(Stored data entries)
BEGIN

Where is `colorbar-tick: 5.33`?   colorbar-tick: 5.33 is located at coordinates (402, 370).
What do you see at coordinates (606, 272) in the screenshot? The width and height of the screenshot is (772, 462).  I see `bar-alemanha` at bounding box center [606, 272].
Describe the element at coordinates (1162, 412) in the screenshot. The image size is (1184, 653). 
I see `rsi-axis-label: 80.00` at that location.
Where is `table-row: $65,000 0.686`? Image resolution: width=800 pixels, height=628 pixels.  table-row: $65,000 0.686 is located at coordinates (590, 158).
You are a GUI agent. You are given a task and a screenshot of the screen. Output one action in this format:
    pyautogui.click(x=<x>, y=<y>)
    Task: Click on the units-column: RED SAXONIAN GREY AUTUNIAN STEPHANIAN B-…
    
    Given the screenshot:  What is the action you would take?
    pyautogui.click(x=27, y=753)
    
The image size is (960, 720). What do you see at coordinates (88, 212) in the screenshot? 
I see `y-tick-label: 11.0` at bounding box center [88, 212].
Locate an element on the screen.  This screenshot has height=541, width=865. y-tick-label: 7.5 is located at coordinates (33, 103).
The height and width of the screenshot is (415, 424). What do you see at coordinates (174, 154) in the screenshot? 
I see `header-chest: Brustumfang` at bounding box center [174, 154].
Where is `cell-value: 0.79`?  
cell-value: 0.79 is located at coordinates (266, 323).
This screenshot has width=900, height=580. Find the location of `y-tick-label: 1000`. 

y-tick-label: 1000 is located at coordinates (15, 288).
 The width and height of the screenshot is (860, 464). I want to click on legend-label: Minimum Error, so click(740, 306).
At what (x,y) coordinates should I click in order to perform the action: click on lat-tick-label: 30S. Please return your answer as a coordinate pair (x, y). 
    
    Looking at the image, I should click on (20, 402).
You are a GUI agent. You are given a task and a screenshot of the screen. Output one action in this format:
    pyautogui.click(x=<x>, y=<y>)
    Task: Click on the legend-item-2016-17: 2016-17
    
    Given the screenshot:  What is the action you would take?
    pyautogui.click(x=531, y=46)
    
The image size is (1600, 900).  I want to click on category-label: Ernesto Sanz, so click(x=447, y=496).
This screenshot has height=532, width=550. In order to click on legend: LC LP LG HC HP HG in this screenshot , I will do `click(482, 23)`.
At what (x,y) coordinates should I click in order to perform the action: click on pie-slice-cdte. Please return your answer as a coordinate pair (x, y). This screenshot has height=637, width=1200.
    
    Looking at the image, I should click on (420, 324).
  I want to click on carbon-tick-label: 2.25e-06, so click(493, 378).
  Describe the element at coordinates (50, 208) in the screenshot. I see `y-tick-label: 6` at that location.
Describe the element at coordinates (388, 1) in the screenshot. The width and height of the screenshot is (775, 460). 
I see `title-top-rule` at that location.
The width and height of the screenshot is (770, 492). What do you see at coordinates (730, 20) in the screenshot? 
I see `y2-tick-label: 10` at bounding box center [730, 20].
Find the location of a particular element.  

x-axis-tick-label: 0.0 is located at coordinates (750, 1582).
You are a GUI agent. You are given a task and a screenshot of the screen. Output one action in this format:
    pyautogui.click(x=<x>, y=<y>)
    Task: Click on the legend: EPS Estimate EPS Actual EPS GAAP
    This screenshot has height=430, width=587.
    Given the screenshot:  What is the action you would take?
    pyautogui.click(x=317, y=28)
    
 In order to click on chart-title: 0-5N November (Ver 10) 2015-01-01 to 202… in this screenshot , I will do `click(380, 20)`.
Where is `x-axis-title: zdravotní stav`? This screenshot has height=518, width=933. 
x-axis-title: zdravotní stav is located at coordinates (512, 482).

END

● **What needs to be done**:
Copy all of the material above word for word, keeping every line as it is.

● **Written response**:
Where is `colorbar-tick: 5.33`?   colorbar-tick: 5.33 is located at coordinates (402, 370).
What do you see at coordinates (606, 272) in the screenshot? The width and height of the screenshot is (772, 462).  I see `bar-alemanha` at bounding box center [606, 272].
Describe the element at coordinates (1162, 412) in the screenshot. The image size is (1184, 653). 
I see `rsi-axis-label: 80.00` at that location.
Where is `table-row: $65,000 0.686`? Image resolution: width=800 pixels, height=628 pixels.  table-row: $65,000 0.686 is located at coordinates (590, 158).
You are a GUI agent. You are given a task and a screenshot of the screen. Output one action in this format:
    pyautogui.click(x=<x>, y=<y>)
    Task: Click on the units-column: RED SAXONIAN GREY AUTUNIAN STEPHANIAN B-…
    
    Given the screenshot:  What is the action you would take?
    pyautogui.click(x=27, y=753)
    
The image size is (960, 720). What do you see at coordinates (88, 212) in the screenshot? 
I see `y-tick-label: 11.0` at bounding box center [88, 212].
Locate an element on the screen.  This screenshot has height=541, width=865. y-tick-label: 7.5 is located at coordinates (33, 103).
The height and width of the screenshot is (415, 424). What do you see at coordinates (174, 154) in the screenshot? 
I see `header-chest: Brustumfang` at bounding box center [174, 154].
Where is `cell-value: 0.79`?  
cell-value: 0.79 is located at coordinates (266, 323).
This screenshot has width=900, height=580. Find the location of `y-tick-label: 1000`. 

y-tick-label: 1000 is located at coordinates (15, 288).
 The width and height of the screenshot is (860, 464). I want to click on legend-label: Minimum Error, so click(740, 306).
At what (x,y) coordinates should I click in order to perform the action: click on lat-tick-label: 30S. Please return your answer as a coordinate pair (x, y). 
    
    Looking at the image, I should click on (20, 402).
You are a GUI agent. You are given a task and a screenshot of the screen. Output one action in this format:
    pyautogui.click(x=<x>, y=<y>)
    Task: Click on the legend-item-2016-17: 2016-17
    
    Given the screenshot:  What is the action you would take?
    pyautogui.click(x=531, y=46)
    
The image size is (1600, 900).  I want to click on category-label: Ernesto Sanz, so click(x=447, y=496).
This screenshot has height=532, width=550. In order to click on legend: LC LP LG HC HP HG in this screenshot , I will do `click(482, 23)`.
At what (x,y) coordinates should I click in order to perform the action: click on pie-slice-cdte. Please return your answer as a coordinate pair (x, y). This screenshot has height=637, width=1200.
    
    Looking at the image, I should click on (420, 324).
  I want to click on carbon-tick-label: 2.25e-06, so click(493, 378).
  Describe the element at coordinates (50, 208) in the screenshot. I see `y-tick-label: 6` at that location.
Describe the element at coordinates (388, 1) in the screenshot. The width and height of the screenshot is (775, 460). 
I see `title-top-rule` at that location.
The width and height of the screenshot is (770, 492). What do you see at coordinates (730, 20) in the screenshot? 
I see `y2-tick-label: 10` at bounding box center [730, 20].
Find the location of a particular element.  

x-axis-tick-label: 0.0 is located at coordinates (750, 1582).
You are a GUI agent. You are given a task and a screenshot of the screen. Output one action in this format:
    pyautogui.click(x=<x>, y=<y>)
    Task: Click on the legend: EPS Estimate EPS Actual EPS GAAP
    This screenshot has height=430, width=587.
    Given the screenshot:  What is the action you would take?
    pyautogui.click(x=317, y=28)
    
 In order to click on chart-title: 0-5N November (Ver 10) 2015-01-01 to 202… in this screenshot , I will do `click(380, 20)`.
Where is `x-axis-title: zdravotní stav`? This screenshot has height=518, width=933. 
x-axis-title: zdravotní stav is located at coordinates (512, 482).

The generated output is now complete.